Both samples are tested against using FSharp.Stats.Testing.TTest.twoSample
and assuming equal variances.
// We test both samples against each other, assuming equal variances.
let twoSampleResult = TTest.twoSample true dataAthletesFemale dataAthletesMale
twoSampleResult
{ Statistic = 0.5616104016\n DegreesOfFreedom = 28.0\n PValueLeft = 0.7105752703\n PValueRight = 0.2894247297\n PValue = 0.5788494593 }
Statistic | 0.56161040164984 |
DegreesOfFreedom | 28 |
PValueLeft | 0.7105752703384163 |
PValueRight | 0.2894247296615837 |
PValue | 0.5788494593231674 |
With a p value of 0.58 the t-test indicate that there's no significant difference between the number of concussions over 3 years between male and female college athletes.

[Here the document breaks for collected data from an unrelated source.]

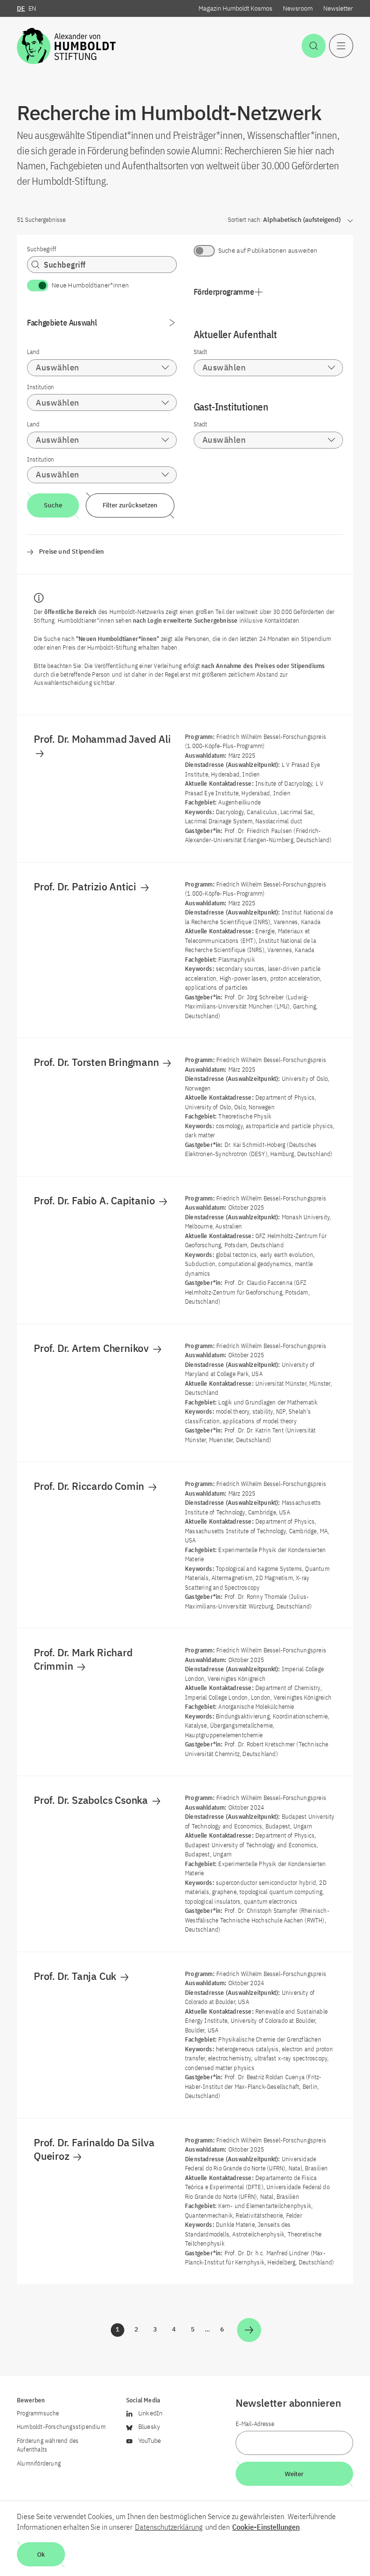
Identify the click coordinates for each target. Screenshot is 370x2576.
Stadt (200, 352)
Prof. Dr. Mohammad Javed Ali (103, 739)
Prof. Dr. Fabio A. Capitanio (95, 1200)
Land (33, 352)
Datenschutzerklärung (169, 2527)
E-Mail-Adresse (255, 2424)
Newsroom (298, 8)
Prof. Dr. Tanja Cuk (76, 1976)
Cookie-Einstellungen (266, 2527)
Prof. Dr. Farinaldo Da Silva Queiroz (94, 2149)
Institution (40, 387)
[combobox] (102, 367)
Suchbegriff (41, 249)
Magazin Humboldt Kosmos (235, 8)
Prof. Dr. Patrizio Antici (86, 886)
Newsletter (338, 8)
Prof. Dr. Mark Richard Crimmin (83, 1659)
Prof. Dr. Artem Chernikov (92, 1348)
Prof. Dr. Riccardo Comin (90, 1486)
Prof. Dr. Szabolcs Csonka (92, 1800)
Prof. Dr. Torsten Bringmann (97, 1062)
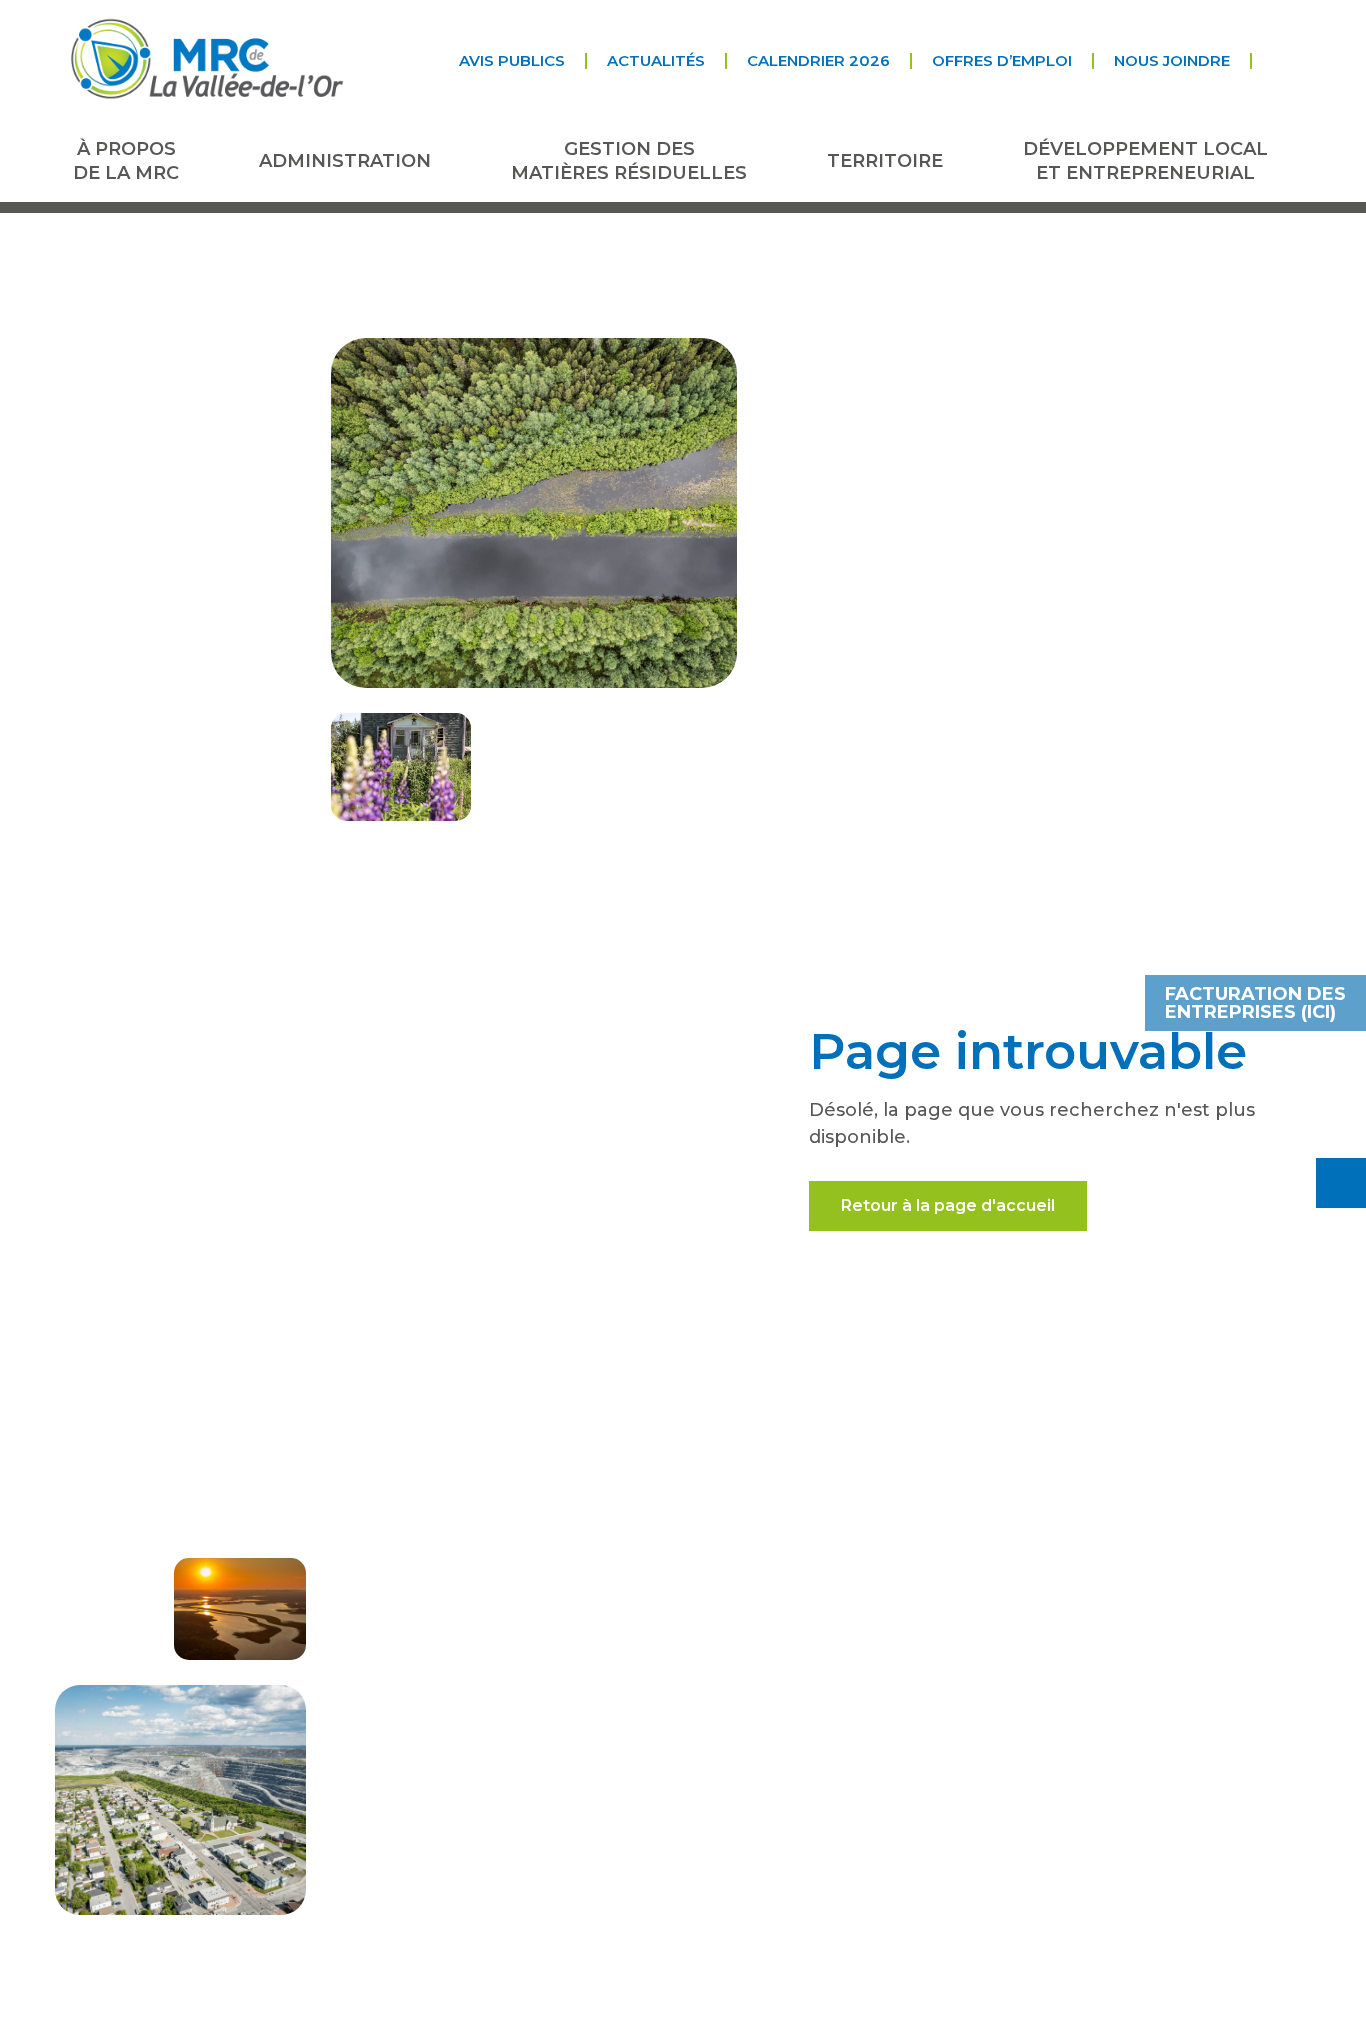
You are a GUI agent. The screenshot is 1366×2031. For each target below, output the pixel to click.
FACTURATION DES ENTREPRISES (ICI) (1255, 1003)
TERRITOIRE (885, 161)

Paired data describes data where each value from the one sample is connected with its respective value from the other sample.
In the next case, the endurance performance of several persons in a normal situation (control situation) is compared to their performance after ingesting a specific amount of caffeine*.
It is the same person that performs the exercise but under different conditions. Thus, the resulting values of the persons under each condition are compared.
Another example are time-dependent experiments: One measures, e.g., the condition of cells stressed with a high surrounding temperature in the beginning and after 30 minutes.
The measured cells are always the same, yet their conditions might differ.
Due to the connectivity of the sample pairs the samples must be of equal length.
*Source: W.J. Pasman, M.A. van Baak, A.E. Jeukendrup, A. de Haan (1995). The Effect of Different Dosages of Caffeine on Endurance Performance Time, International Journal of Sports Medicine, Vol. 16, pp225-230.
let rawDataCaffeine = Http.RequestString @"https://raw.githubusercontent.com/fslaborg/datasets/main/data/CaffeineAndEndurance(wide)_adapted.tsv"
let dataCaffeineAsStream = new System.IO.MemoryStream(rawDataCaffeine |> Encoding.UTF8.GetBytes)
let dataCaffeineAsFrame = Frame.ReadCsv(dataCaffeineAsStream, hasHeaders = false, separators = "\t", schema = "Subject ID, no Dose, 5 mg, 9 mg, 13 mg")
// We want to compare the subjects' performances under the influence of 13 mg caffeine and in the control situation.
let dataCaffeineNoDose, dataCaffeine13mg =
let getVectorFromCol col =
dataCaffeineAsFrame
|> Frame.getCol col
|> Series.values
|> vector
getVectorFromCol "no Dose", getVectorFromCol "13 mg"
// Transforming our data into a chart.
Seq.zip dataCaffeineNoDose dataCaffeine13mg
|> Seq.mapi (fun i (control,treatment) ->
let participant = "Person " + string i
Chart.Line(["no dose", control; "13 mg", treatment], Name = participant)
)
|> Chart.combine
|> Chart.withXAxisStyle ""
|> Chart.withYAxisStyle("endurance performance", MinMax = (0.,100.))
The function for pairwise t-tests can be found at FSharp.Stats.Testing.TTest.twoSamplePaired
. Note, that the order of the elements in each vector must be the same, so that a pairwise comparison can be performed.
let twoSamplePairedResult = TTest.twoSamplePaired dataCaffeineNoDose dataCaffeine13mg
twoSamplePairedResult
{ Statistic = 3.252507672\n DegreesOfFreedom = 8.0\n PValueLeft = 0.9941713794\n PValueRight = 0.005828620625\n PValue = 0.01165724125 }
Statistic | 3.2525076715666534 |
DegreesOfFreedom | 8 |
PValueLeft | 0.9941713793753144 |
PValueRight | 0.005828620624685588 |
PValue | 0.011657241249371175 |
The two-sample paired t-test suggests a significant difference beween caffeine and non-caffeine treatment groups with a p-value of 0.012.